Rows of pointing data:
------------------------------
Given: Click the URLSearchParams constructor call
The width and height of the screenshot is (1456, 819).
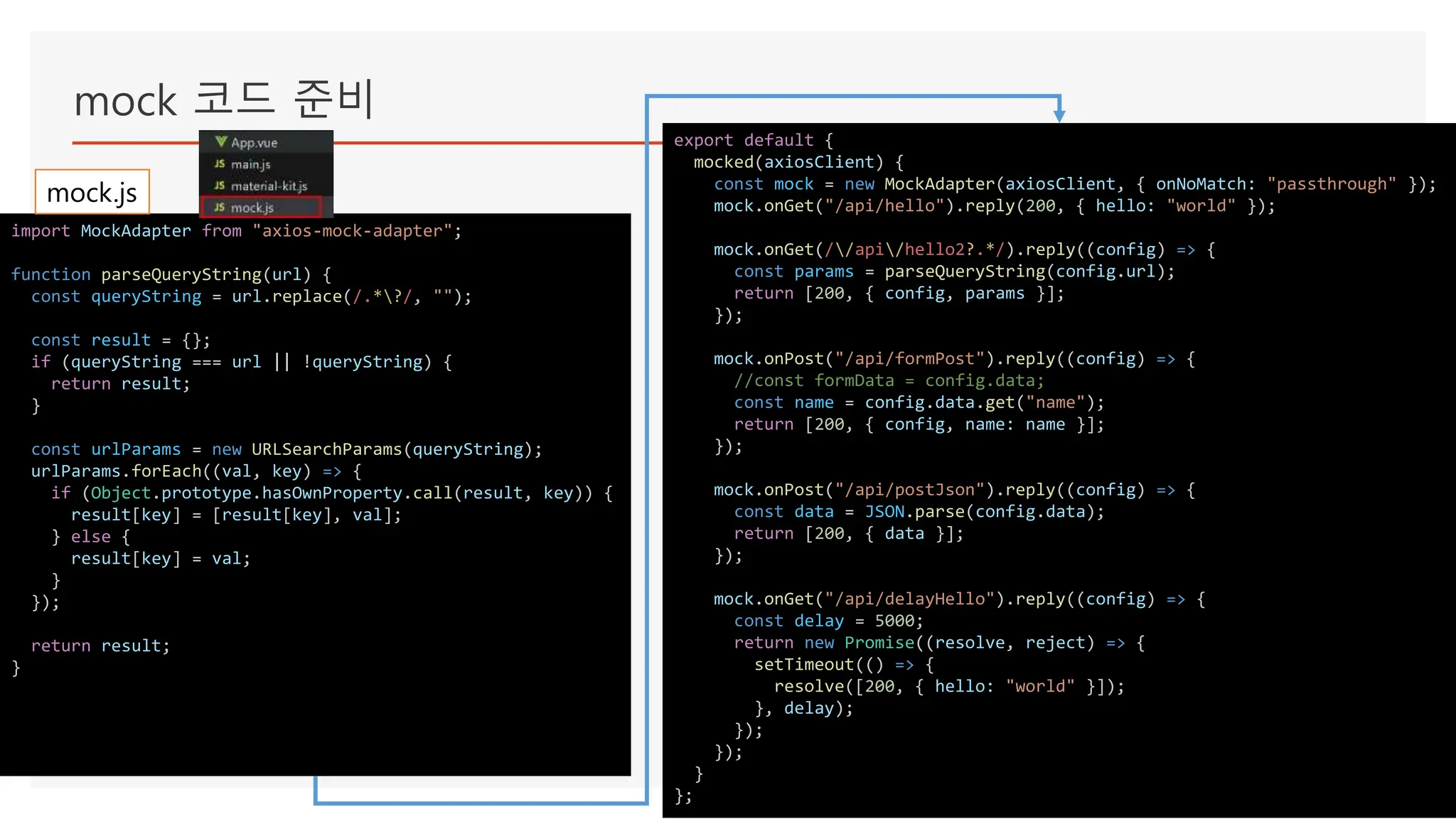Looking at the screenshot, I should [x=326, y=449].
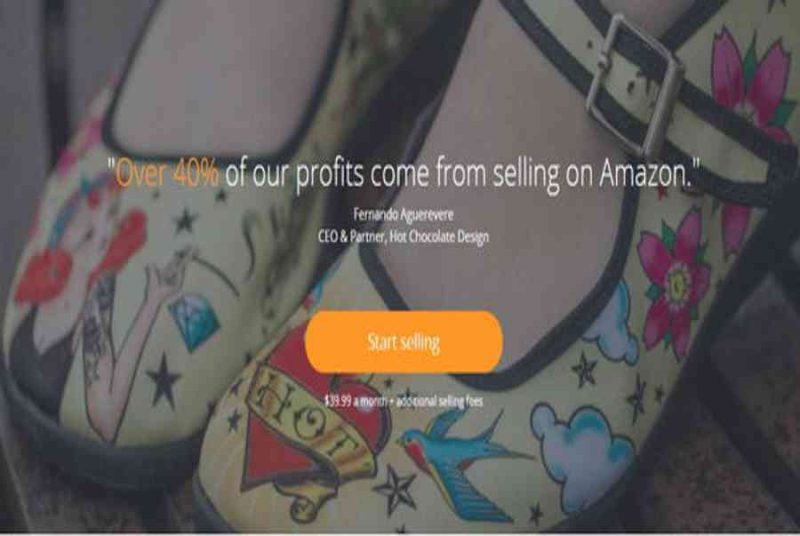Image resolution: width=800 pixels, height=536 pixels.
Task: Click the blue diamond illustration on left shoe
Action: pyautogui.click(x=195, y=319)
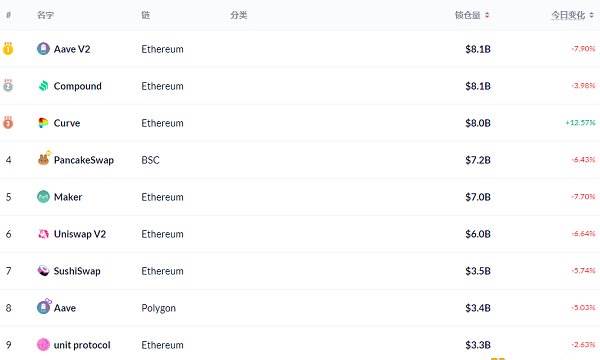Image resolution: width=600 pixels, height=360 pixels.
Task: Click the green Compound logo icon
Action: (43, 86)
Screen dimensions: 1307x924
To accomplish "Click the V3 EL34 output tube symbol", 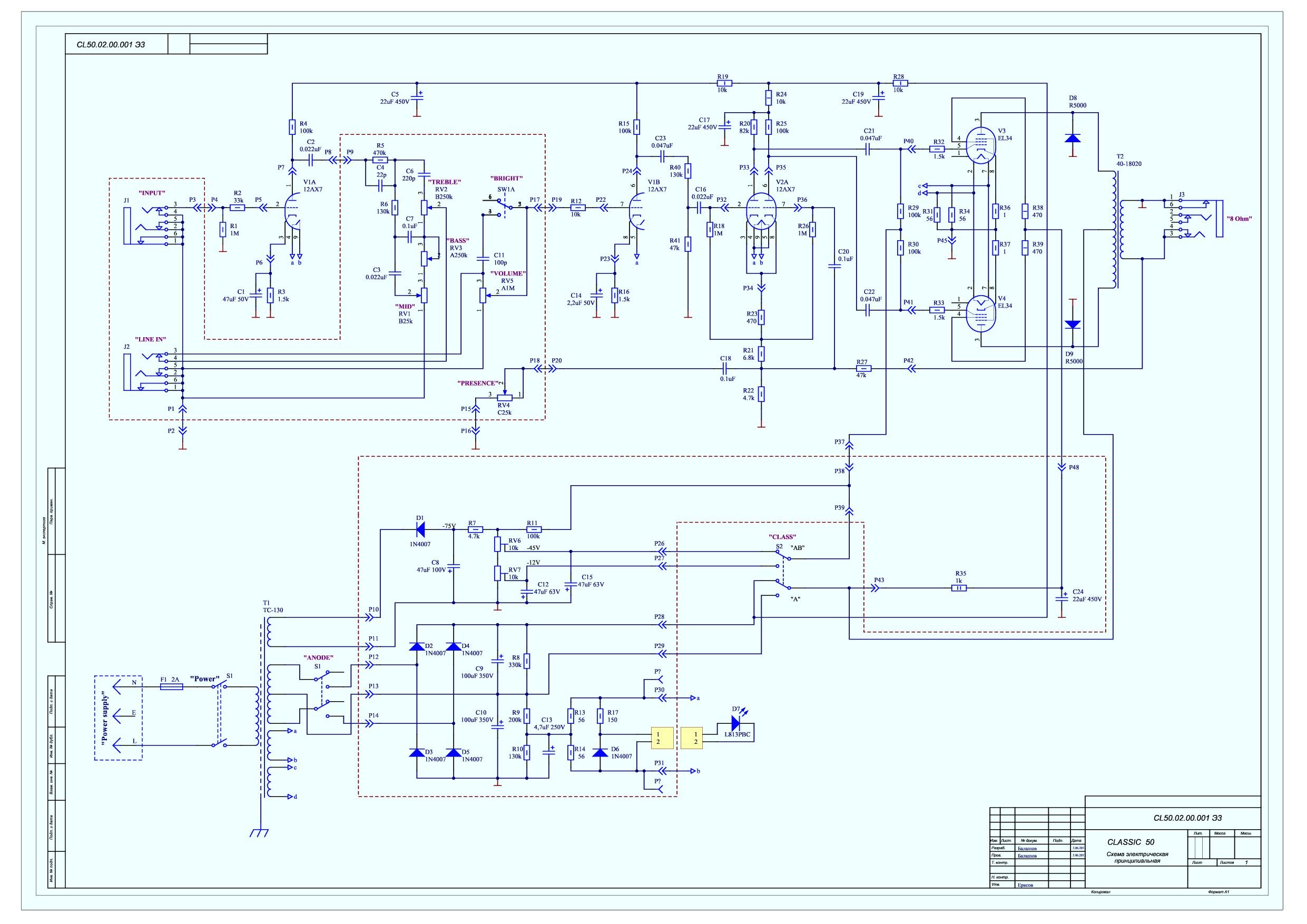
------------------------------
◆ **Stated exercise**:
Render each line of the records above as a JSON list of strings, one string per line, with blank lines omitted and the pictures left out.

◆ **Written response**:
[
  "Given: Click the URLSearchParams constructor call",
  "The width and height of the screenshot is (1456, 819).",
  "Looking at the screenshot, I should [x=326, y=449].",
  "Image resolution: width=800 pixels, height=536 pixels.",
  "Task: Click the blue diamond illustration on left shoe",
  "Action: pyautogui.click(x=195, y=319)",
  "Image resolution: width=600 pixels, height=360 pixels.",
  "Task: Click the green Compound logo icon",
  "Action: (43, 86)",
  "Screen dimensions: 1307x924",
  "To accomplish \"Click the V3 EL34 output tube symbol\", "
]